[Dataset entries]

---

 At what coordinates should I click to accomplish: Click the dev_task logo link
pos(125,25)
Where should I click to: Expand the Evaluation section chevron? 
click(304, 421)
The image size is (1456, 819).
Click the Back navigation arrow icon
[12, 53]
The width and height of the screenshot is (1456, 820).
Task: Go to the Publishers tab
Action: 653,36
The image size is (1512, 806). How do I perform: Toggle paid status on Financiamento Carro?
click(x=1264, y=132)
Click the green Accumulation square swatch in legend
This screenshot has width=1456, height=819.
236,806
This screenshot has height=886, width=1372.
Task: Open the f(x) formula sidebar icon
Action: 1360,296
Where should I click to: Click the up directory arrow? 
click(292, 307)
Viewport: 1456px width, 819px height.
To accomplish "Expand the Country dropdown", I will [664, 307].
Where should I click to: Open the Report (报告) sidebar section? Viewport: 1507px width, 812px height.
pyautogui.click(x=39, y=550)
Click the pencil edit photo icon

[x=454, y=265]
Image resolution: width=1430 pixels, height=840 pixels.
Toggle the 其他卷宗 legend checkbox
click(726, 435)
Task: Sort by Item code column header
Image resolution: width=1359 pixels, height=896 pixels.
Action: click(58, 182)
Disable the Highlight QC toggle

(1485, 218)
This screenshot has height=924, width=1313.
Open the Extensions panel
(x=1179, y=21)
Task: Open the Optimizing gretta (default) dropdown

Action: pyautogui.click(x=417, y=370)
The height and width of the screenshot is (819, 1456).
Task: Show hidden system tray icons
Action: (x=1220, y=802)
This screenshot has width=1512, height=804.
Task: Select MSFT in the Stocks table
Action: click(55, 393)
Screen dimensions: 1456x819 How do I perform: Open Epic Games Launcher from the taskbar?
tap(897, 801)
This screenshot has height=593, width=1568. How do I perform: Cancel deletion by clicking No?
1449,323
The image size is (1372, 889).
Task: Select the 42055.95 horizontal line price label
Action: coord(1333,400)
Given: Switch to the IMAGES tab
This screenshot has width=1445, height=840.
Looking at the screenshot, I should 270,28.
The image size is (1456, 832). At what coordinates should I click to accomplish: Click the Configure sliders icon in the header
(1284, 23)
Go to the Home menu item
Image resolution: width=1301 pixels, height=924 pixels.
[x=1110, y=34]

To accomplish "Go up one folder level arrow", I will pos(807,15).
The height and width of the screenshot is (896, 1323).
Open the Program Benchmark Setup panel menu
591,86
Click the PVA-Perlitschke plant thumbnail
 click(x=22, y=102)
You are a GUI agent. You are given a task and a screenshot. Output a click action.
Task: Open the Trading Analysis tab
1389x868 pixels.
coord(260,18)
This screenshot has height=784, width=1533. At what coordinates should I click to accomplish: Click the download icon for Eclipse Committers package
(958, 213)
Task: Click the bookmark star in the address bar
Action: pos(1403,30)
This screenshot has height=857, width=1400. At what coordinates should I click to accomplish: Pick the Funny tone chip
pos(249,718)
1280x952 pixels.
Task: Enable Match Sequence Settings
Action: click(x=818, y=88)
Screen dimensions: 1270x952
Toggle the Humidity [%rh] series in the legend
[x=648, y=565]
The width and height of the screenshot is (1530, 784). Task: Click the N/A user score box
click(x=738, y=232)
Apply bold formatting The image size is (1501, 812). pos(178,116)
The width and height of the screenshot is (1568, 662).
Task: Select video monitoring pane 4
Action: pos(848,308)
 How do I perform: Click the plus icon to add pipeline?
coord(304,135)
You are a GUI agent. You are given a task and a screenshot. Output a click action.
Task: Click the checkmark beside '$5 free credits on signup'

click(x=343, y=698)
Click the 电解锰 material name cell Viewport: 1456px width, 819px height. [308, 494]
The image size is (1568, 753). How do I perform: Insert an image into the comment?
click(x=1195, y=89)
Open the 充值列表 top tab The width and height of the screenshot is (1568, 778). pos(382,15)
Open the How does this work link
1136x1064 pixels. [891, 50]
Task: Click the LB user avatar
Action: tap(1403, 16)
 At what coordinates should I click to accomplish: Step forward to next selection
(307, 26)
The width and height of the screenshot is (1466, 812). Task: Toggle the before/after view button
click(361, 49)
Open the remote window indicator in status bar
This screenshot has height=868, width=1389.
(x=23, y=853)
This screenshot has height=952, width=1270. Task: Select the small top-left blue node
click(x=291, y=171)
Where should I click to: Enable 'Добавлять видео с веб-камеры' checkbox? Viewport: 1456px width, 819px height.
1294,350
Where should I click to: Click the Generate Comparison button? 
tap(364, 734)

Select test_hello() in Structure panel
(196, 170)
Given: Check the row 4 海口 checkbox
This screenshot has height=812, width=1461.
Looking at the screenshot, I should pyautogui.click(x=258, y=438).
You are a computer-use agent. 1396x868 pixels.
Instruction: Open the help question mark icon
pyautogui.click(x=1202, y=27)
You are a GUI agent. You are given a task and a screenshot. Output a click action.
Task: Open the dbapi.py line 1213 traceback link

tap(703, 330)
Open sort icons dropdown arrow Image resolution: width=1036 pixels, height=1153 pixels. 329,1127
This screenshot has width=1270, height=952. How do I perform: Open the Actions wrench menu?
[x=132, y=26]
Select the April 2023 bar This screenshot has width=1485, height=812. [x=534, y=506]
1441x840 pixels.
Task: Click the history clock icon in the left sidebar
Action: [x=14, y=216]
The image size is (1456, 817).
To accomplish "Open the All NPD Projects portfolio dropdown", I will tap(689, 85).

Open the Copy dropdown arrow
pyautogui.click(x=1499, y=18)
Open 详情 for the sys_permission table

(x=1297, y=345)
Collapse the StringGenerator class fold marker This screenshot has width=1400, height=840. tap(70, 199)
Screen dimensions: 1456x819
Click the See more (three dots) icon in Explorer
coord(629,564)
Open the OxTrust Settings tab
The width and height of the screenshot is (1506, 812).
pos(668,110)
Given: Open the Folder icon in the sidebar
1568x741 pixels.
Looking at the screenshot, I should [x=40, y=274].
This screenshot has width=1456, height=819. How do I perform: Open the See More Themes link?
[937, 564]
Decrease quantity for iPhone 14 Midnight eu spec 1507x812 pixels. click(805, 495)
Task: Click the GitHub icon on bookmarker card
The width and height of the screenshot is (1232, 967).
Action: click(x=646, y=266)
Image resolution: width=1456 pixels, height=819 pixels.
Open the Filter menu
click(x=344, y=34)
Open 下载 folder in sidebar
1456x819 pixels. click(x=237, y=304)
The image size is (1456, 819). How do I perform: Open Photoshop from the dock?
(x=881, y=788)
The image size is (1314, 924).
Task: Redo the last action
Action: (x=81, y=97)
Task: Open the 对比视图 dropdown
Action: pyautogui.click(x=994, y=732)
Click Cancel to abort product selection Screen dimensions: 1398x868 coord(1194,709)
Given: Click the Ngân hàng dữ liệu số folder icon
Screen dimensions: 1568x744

---

What the task requires = List, from the entries above, every line in which the word "will" shows up.

Solution for this problem =
To accomplish "Expand the Country dropdown", I will [664, 307].
To accomplish "Go up one folder level arrow", I will pos(807,15).
To accomplish "Open the All NPD Projects portfolio dropdown", I will tap(689, 85).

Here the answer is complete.